Pierwsze spotkanie w barwach Interu Miami Lionel Messi ma już za sobą. Argentyńczyk pojawił się w 54. minucie meczu z Cruz Azul w ramach Pucharu Ligi, w którym rywalizują kluby z MLS oraz Liga MX i po jego bramce w doliczonym czasie gry amerykański zespół zwyciężył 2:1.
I wystarczyło tylko jedno spotkanie, by gwiazdor został mianowany kapitanem swojej nowej drużyny. Według The Athletic trener Gerardo Martino potwierdził już, że niebawem do tego dojdzie. I to pomimo tego, że dotychczas rozegrał 37 minut w barwach Interu Miami.

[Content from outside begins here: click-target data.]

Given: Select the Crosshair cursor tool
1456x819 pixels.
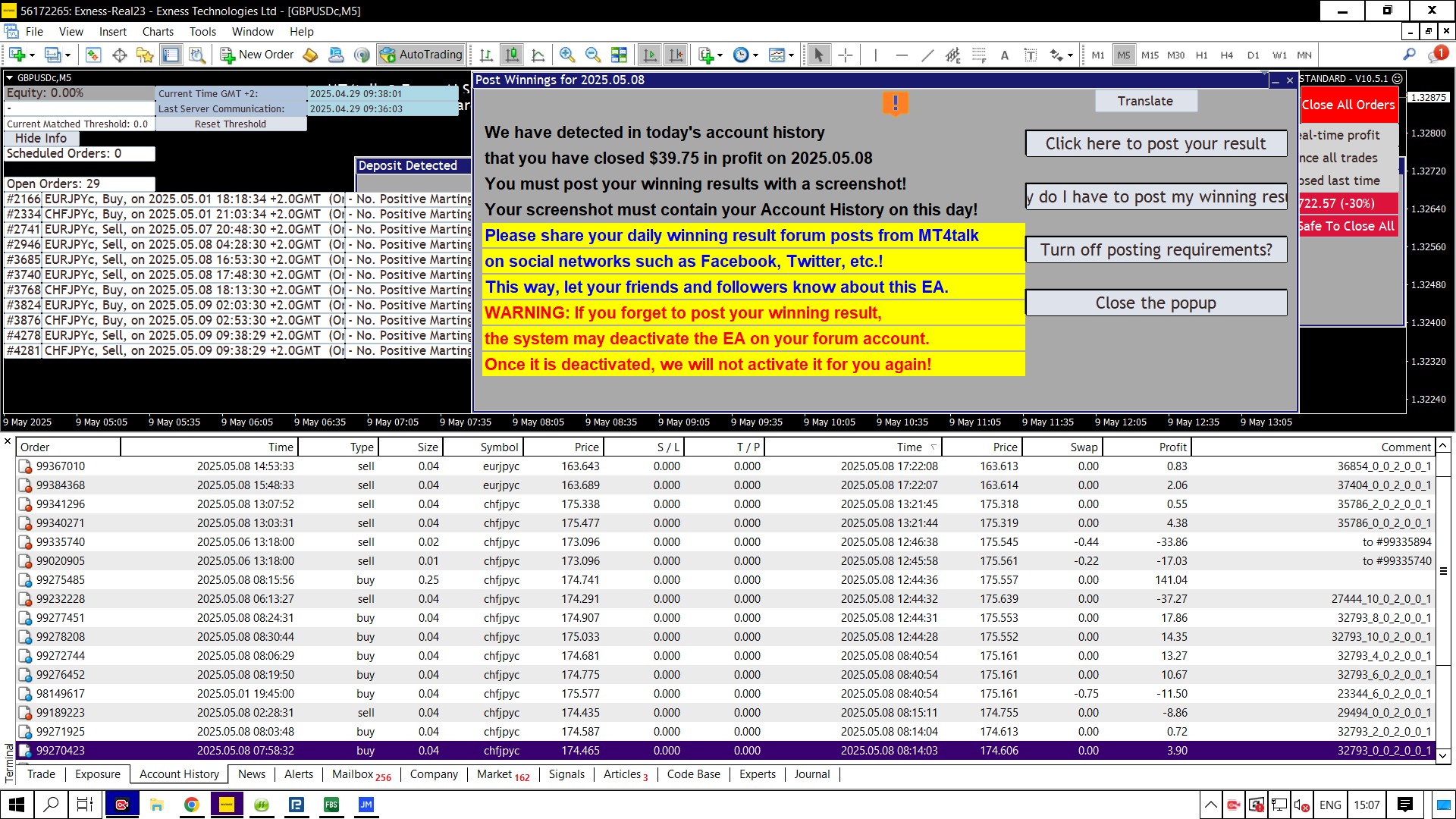Looking at the screenshot, I should 846,55.
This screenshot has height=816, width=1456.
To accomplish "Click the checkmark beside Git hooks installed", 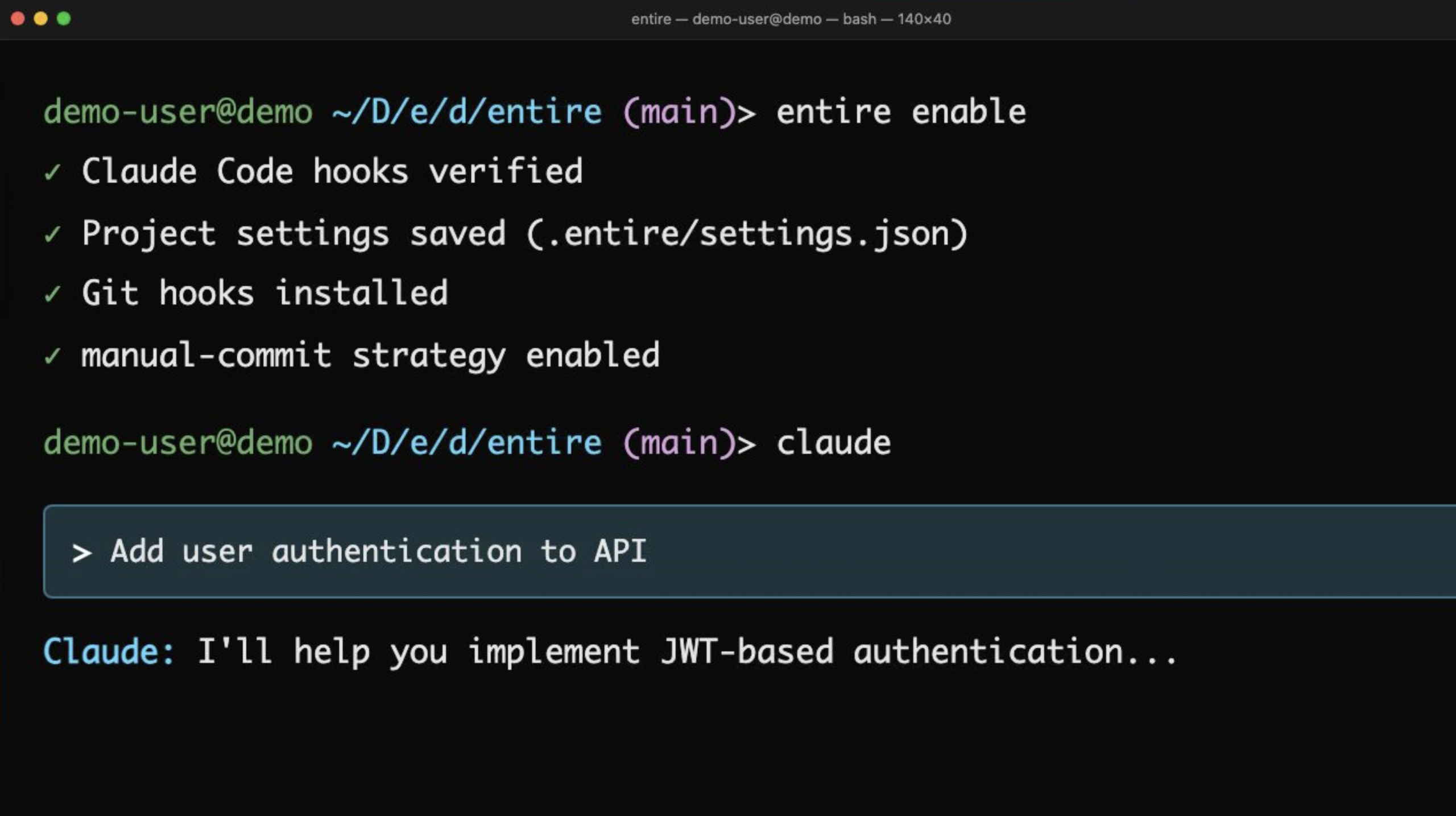I will 52,294.
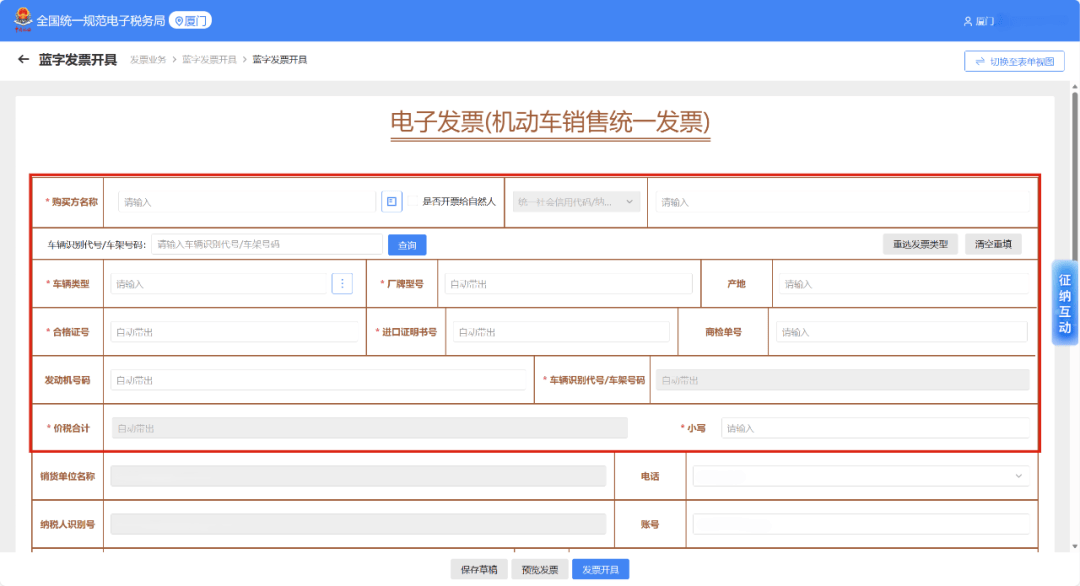This screenshot has width=1080, height=586.
Task: Click 预览发票 to preview invoice
Action: click(x=540, y=570)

Argentyńczyk był już kapitanem w meczu z Cruz Azul. Po tym, jak pojawił się na murawie przejął opaskę od DeAndre Yedlina. Tym samym wszystko wskazuje na to, że Messi przejmie rolę brazylijskiego pomocnika Gregore.
ZOBACZ WIDEO: #dziejesiewsporcie: skradł show przed graczami Juventusu. Zobacz, co zrobił z piłką
29-latek był długoletnim kapitanem, ale teraz przytrafiła mu się długotrwała kontuzja. To powoduje, że najprawdopodobniej po powrocie na boisko będzie mógł zapomnieć o dotychczasowej roli. Jednak biorąc pod uwagę transfer 36-latka Gregore był zapewne przygotowany na taki obrót sprawy.
Messi do Interu Miami przeniósł się z Paris Saint-Germain. Gdy wydawało się, że Argentyńczyk wróci do FC Barcelony, ostatecznie zdecydował się na zmianę kontynentu. Wraz z nim klub ten zasilili także Sergio Busquets i Jordi Alba, a mówi się, że dołączy do nich Andres Iniesta.
W nocy z wtorku na środę amerykański klub rozegra drugi mecz w ramach Pucharu Ligi. Rywalem Interu Miami będzie Atlanta United, a w spotkaniu tym od początku mają wystąpić Messi oraz Busquets.